Judging from the web casts and blog of SHM 2008 there was a lot of buzz about hospitalist comanagement of surgical and other specialty patients. The speakers and panelists of the organizational sessions indicated hospitalists would soon be taking over everything from the surgeons and subspecialists but their procedures. No one seemed concerned that this was the wrong direction to be going. No one, that is, until Eric Siegal got up to speak. Eric Siegal, M.D., a hospitalist and regional director for Cogent Health Care, announced to the audience that he would be offering a contrarian view on comanagement. Watching his talk the other day gave me a moment of self-aggrandizement. Siegal made some of the same contrarian points I made in my post from several days before.

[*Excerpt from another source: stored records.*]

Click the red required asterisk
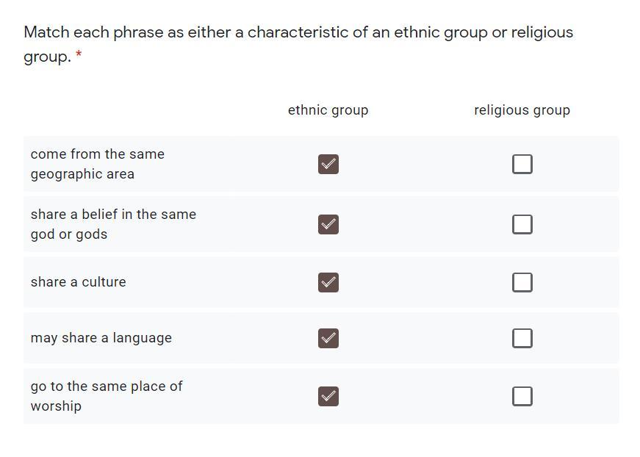 (79, 56)
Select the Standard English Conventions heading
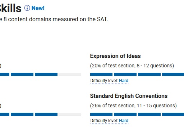The image size is (184, 134). (129, 96)
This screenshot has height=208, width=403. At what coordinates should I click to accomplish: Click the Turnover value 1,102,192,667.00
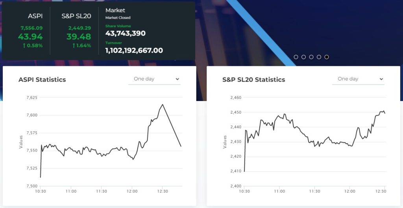click(134, 51)
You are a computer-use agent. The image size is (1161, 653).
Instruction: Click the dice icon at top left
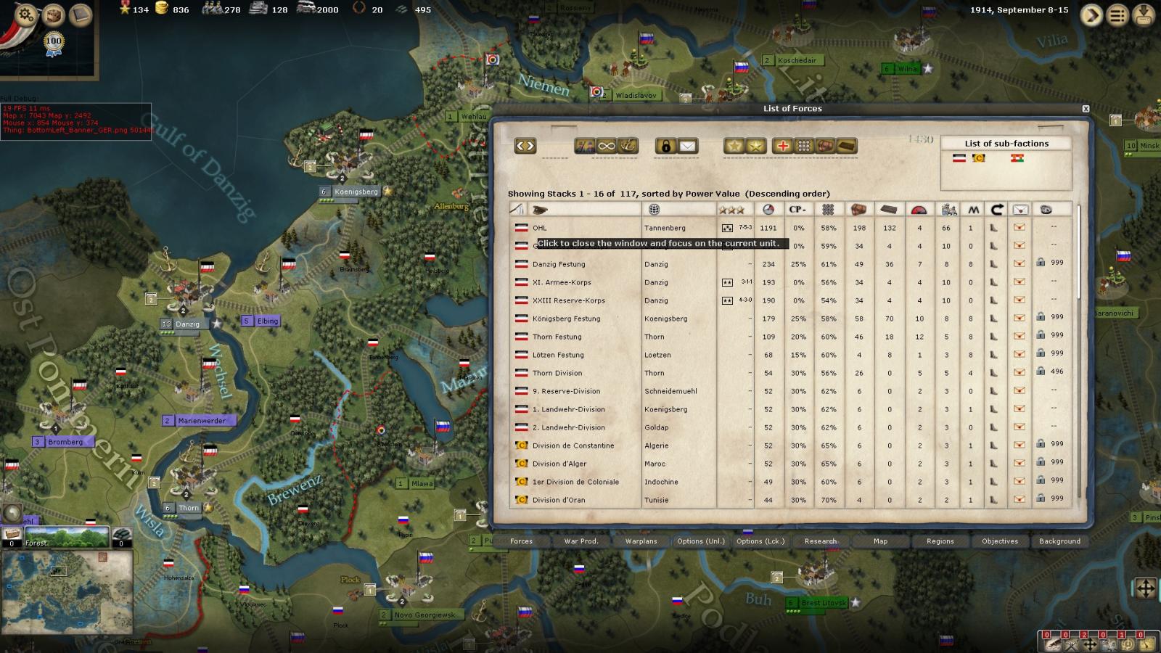[53, 14]
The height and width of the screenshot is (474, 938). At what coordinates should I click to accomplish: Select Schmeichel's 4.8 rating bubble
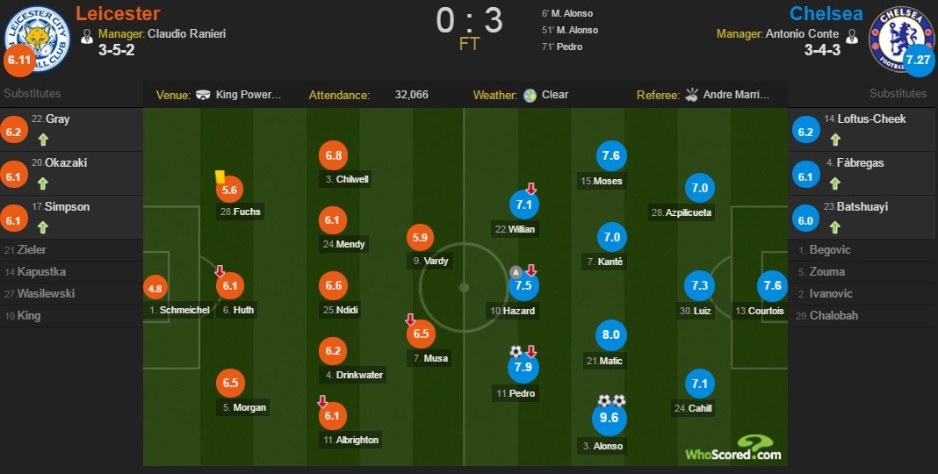(x=156, y=289)
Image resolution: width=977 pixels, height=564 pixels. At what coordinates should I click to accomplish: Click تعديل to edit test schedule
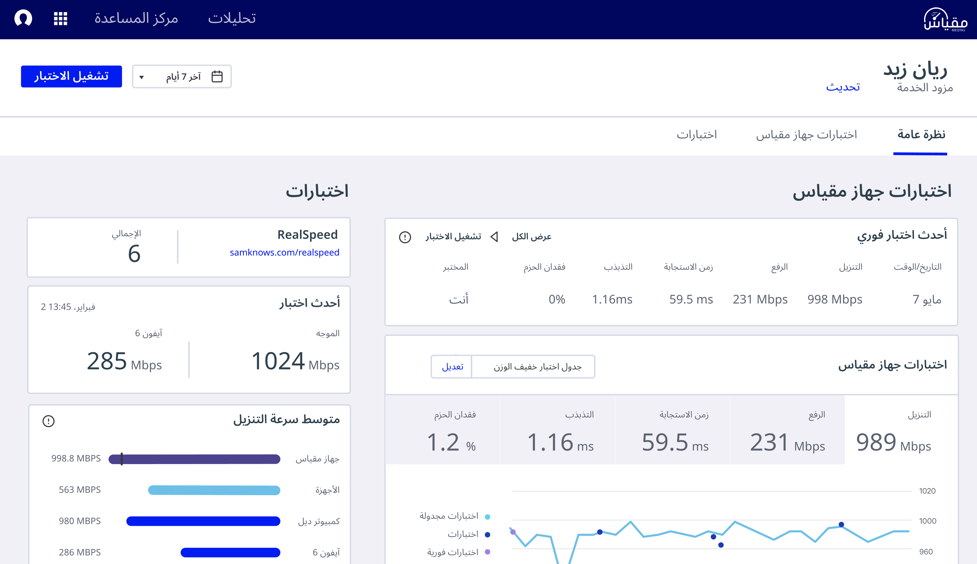tap(452, 367)
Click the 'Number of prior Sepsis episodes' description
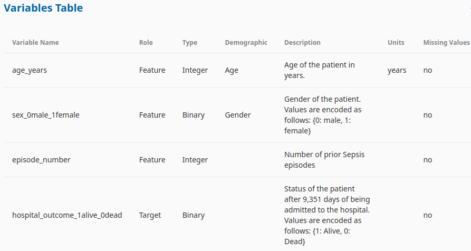Image resolution: width=471 pixels, height=251 pixels. pyautogui.click(x=324, y=160)
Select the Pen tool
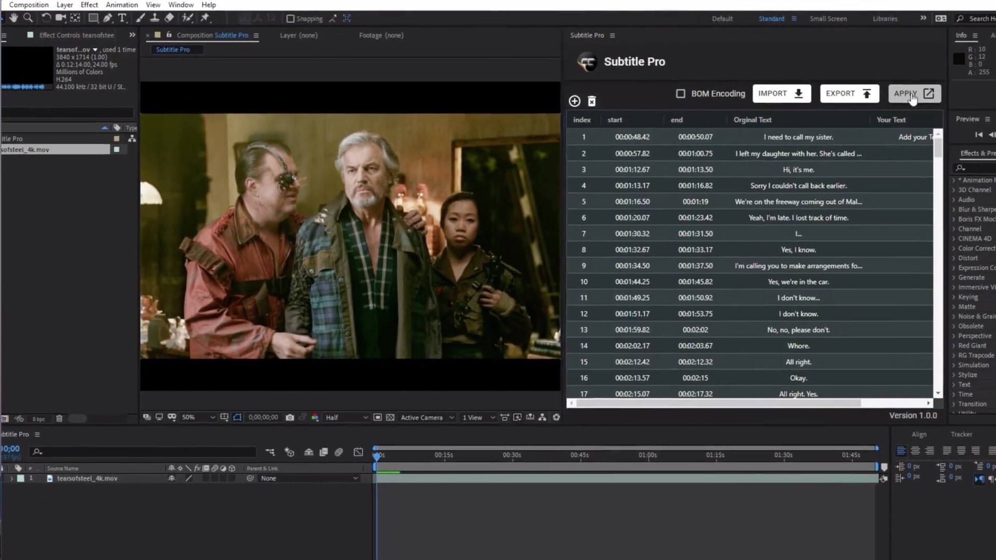The width and height of the screenshot is (996, 560). pyautogui.click(x=107, y=18)
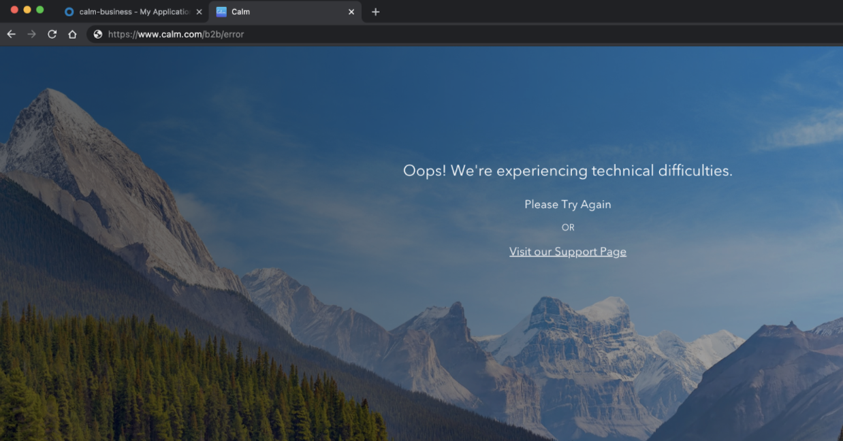Click the calm-business tab's circular favicon
This screenshot has height=441, width=843.
69,12
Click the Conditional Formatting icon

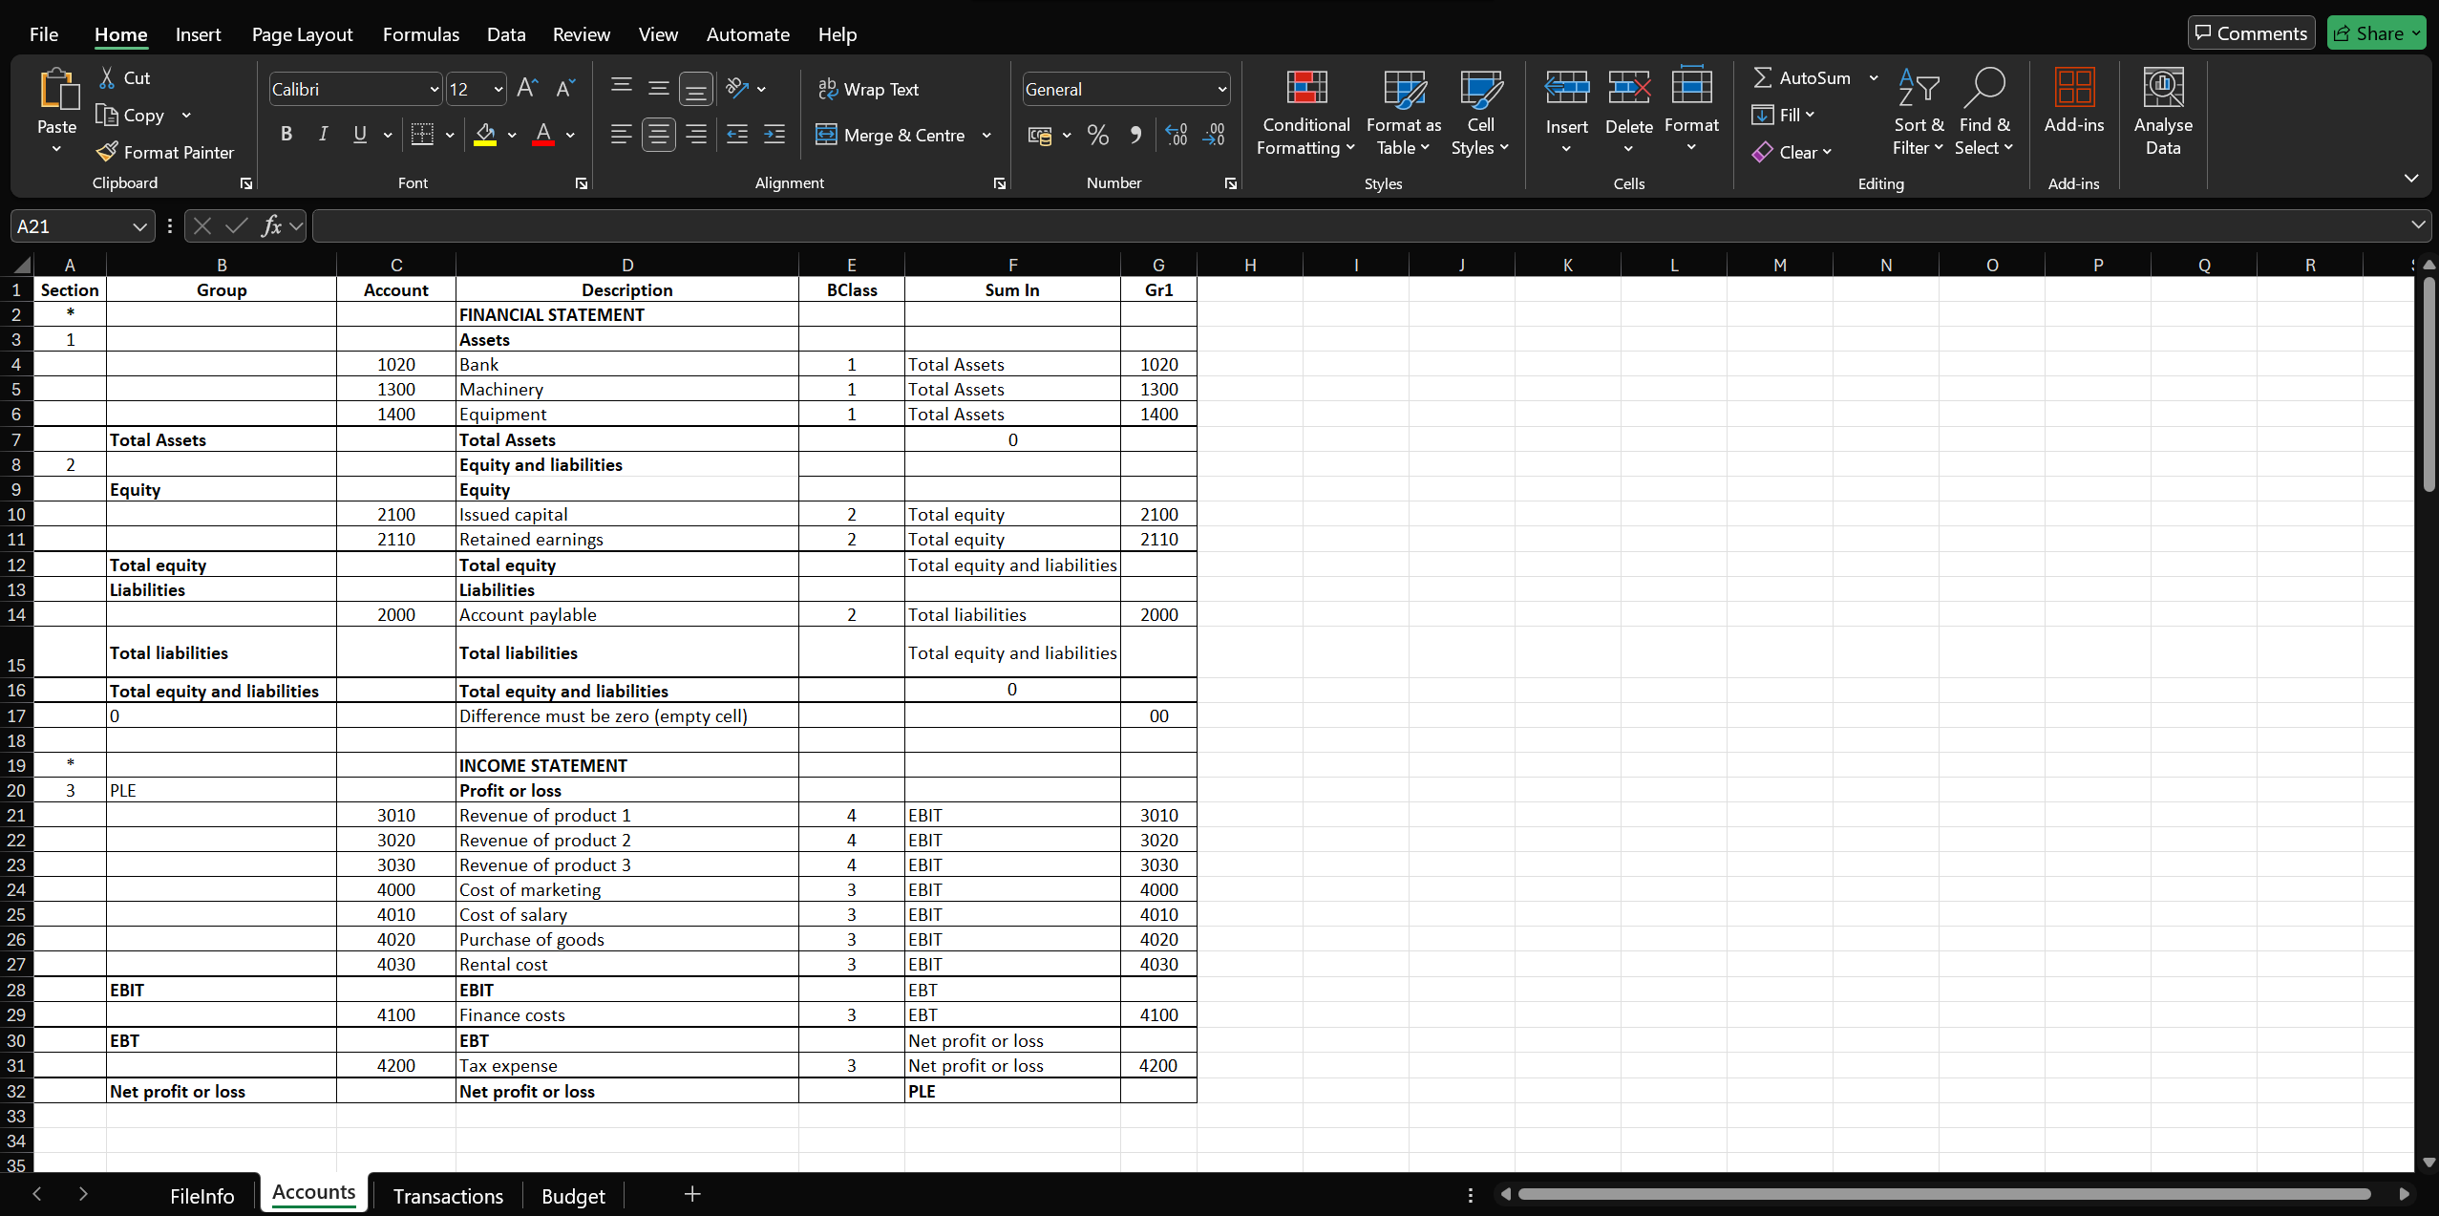1305,88
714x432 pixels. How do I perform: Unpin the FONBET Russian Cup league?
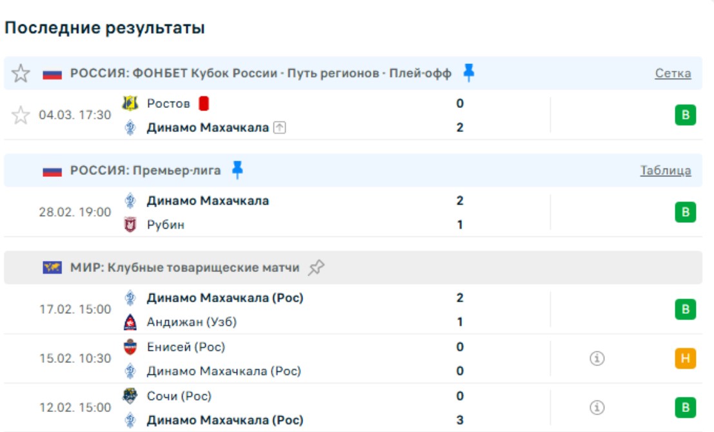[x=469, y=73]
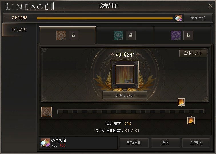Click the lower flame marker below progress bar

[191, 121]
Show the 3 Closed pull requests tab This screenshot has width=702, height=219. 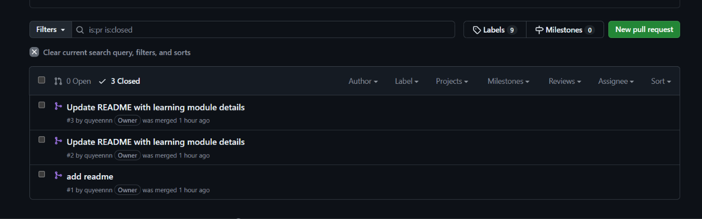click(x=120, y=81)
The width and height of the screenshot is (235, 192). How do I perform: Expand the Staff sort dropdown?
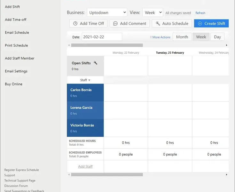[85, 80]
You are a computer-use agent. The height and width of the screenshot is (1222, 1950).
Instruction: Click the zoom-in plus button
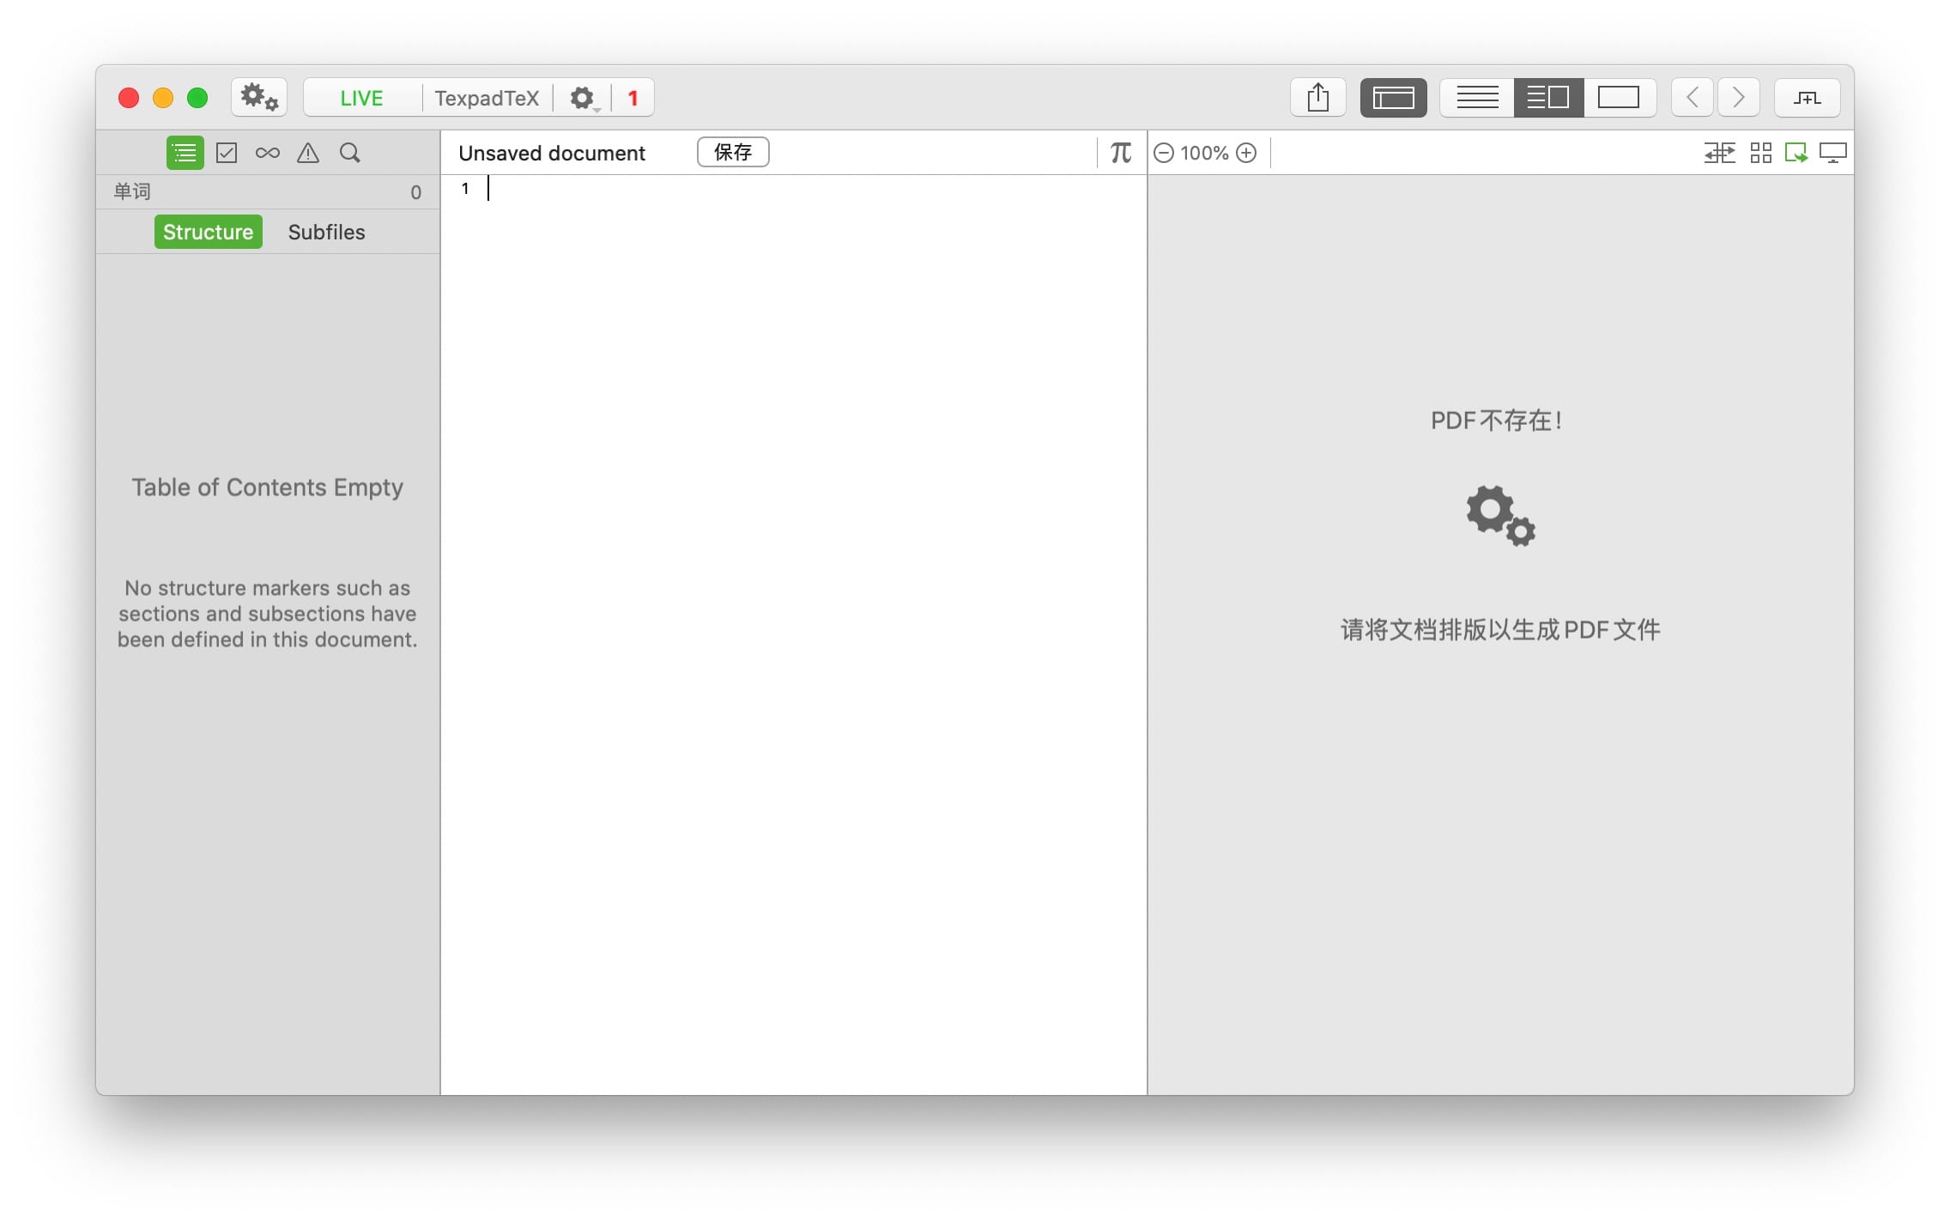point(1246,153)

The general definition of co-management, shared responsibility, is vague and varies markedly from one hospital to another. Siegal stressed that if you’re going to co-manage, the specifics must be hammered out at your hospital. Comanagement should not mean being an admission service (H&P provider), caring for patients for whom you have little to add or replacing a subspecialist.
He went through the outcomes data on comanagement, and they are mixed. When you parse the studies any real benefit of comanagement seems to be in the more severely ill patients with complex medical problems. The healthy patients don’t seem to benefit from having us around.
Other points:
Define who’s doing what. Have it posted in the ER and at the nurse’s stations. (You don’t want the nurses calling you about the patient’s wounds and chest tubes, do you?).
Don’t consider it your mission to turn the subspecialists into proceduralists. Sometimes they need to drop what they’re doing and see the patient at the bedside. Their have cognitive skills in their specialty that are superior to yours.
Comanagement has unintended consequences that may be detrimental in some patients, especially those who don’t have complex medical problems that benefit uniquely from a hospitalist’s expertise. Subspecialists become disengaged, nurses are confused about who’s responsible for what and patients may be saddled with an unnecessary bill.
There is a shortage of hospitalists. Our manpower resources should be applied selectively, where they are needed most.
Before considering a comanagement arrangement ask lots of questions.
1 comment:
Good advice. Would it be helpful to have standardized orders for co-management? To direct nurses to call the surgeon for chest tube, advancing diet, staple removal, etc.? Food for thought. Thanks for the great posts.